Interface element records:
┄┄┄┄┄┄┄┄┄┄┄┄┄┄┄┄┄┄┄┄

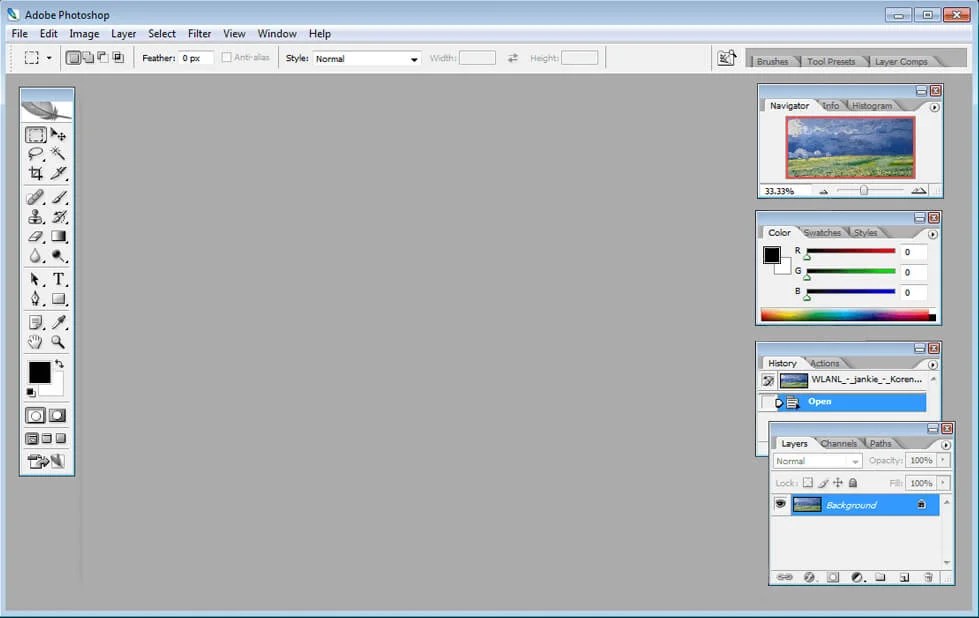Select the Type tool
The height and width of the screenshot is (618, 979).
[x=57, y=278]
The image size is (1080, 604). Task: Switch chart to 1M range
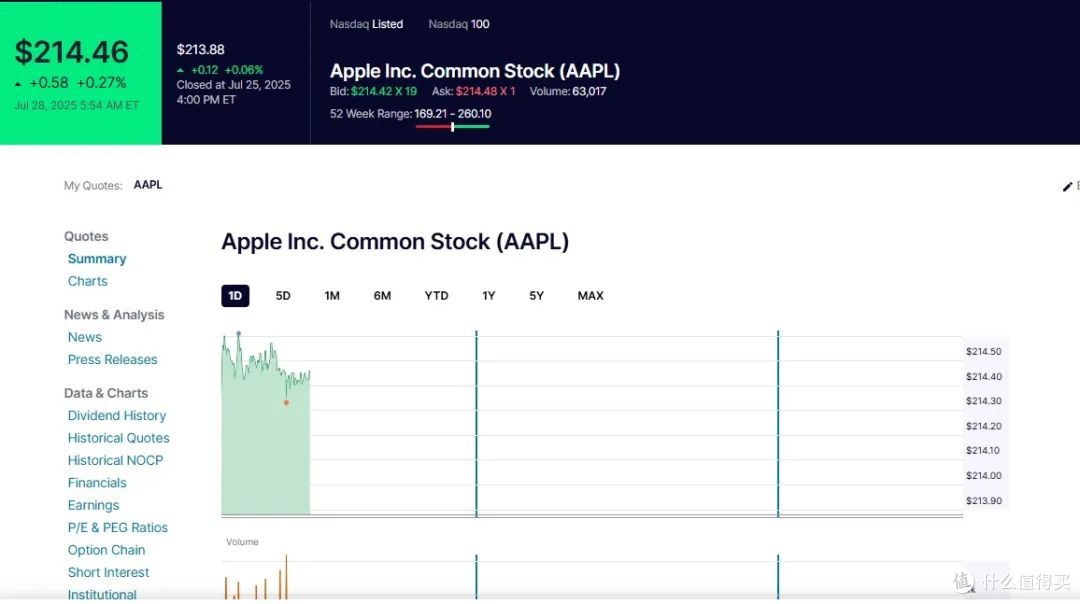(332, 295)
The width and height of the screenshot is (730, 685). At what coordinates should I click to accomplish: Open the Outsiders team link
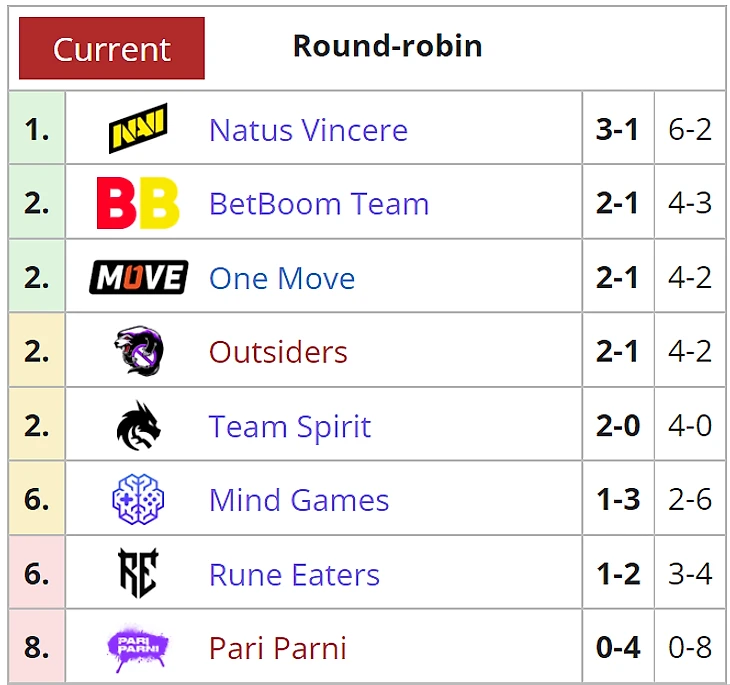point(278,352)
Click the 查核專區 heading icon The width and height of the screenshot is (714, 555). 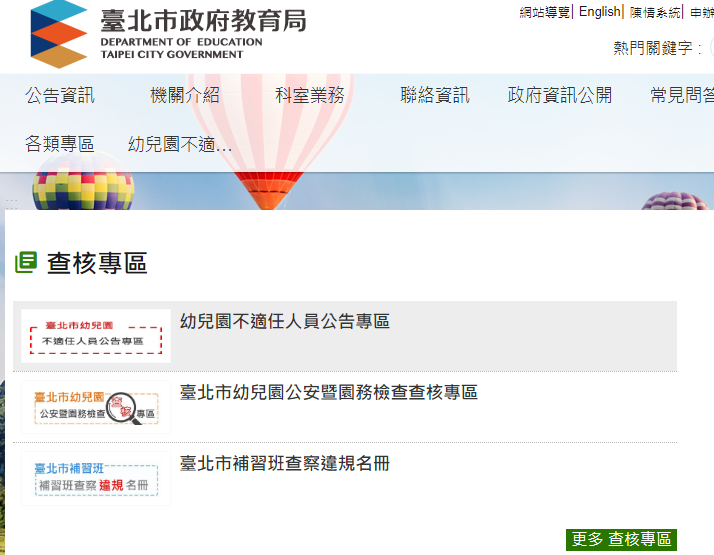coord(25,263)
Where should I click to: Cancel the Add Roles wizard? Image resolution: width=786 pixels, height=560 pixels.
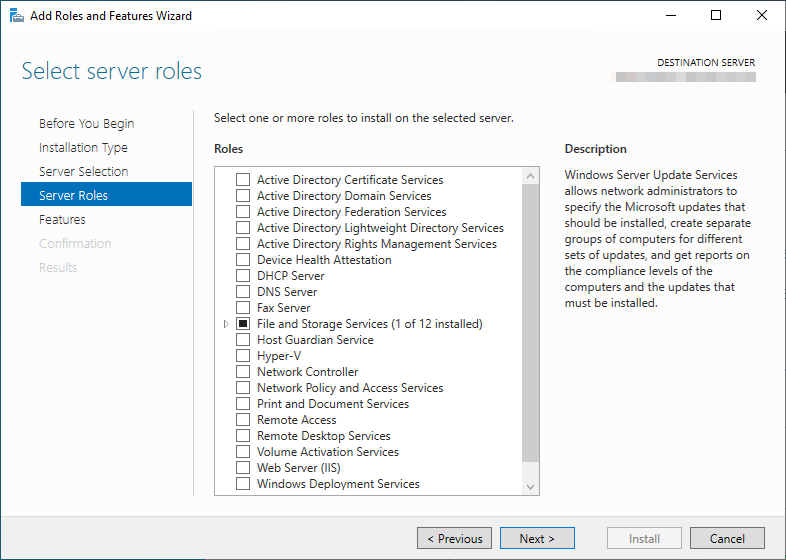[x=727, y=539]
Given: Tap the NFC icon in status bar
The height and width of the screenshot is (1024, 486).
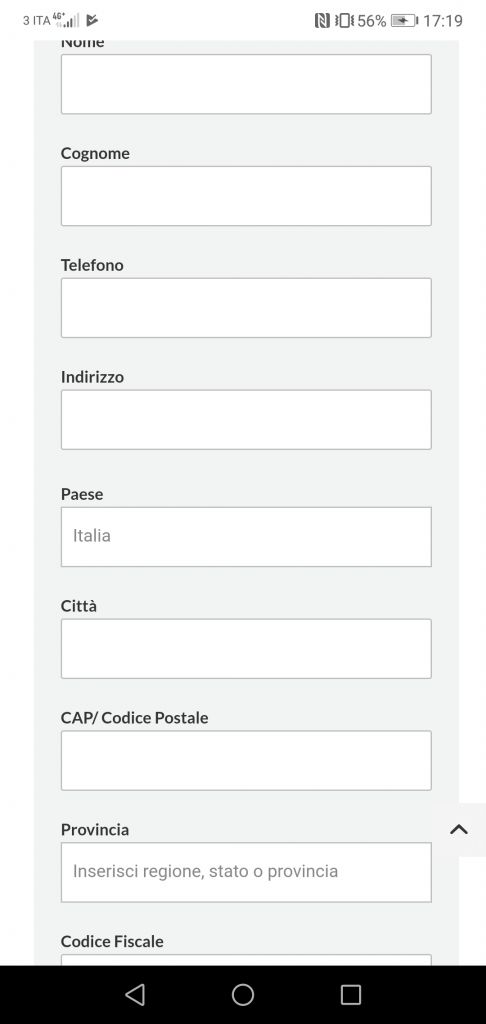Looking at the screenshot, I should [x=322, y=21].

┄┄┄┄┄┄┄┄┄┄┄┄┄┄┄┄┄┄┄┄

Echo the lines from the one containing "Given: Tap the NFC icon in status bar" through the end of the records, leaving the pictures out of your answer.

Given: Tap the NFC icon in status bar
The height and width of the screenshot is (1024, 486).
Looking at the screenshot, I should [x=322, y=21].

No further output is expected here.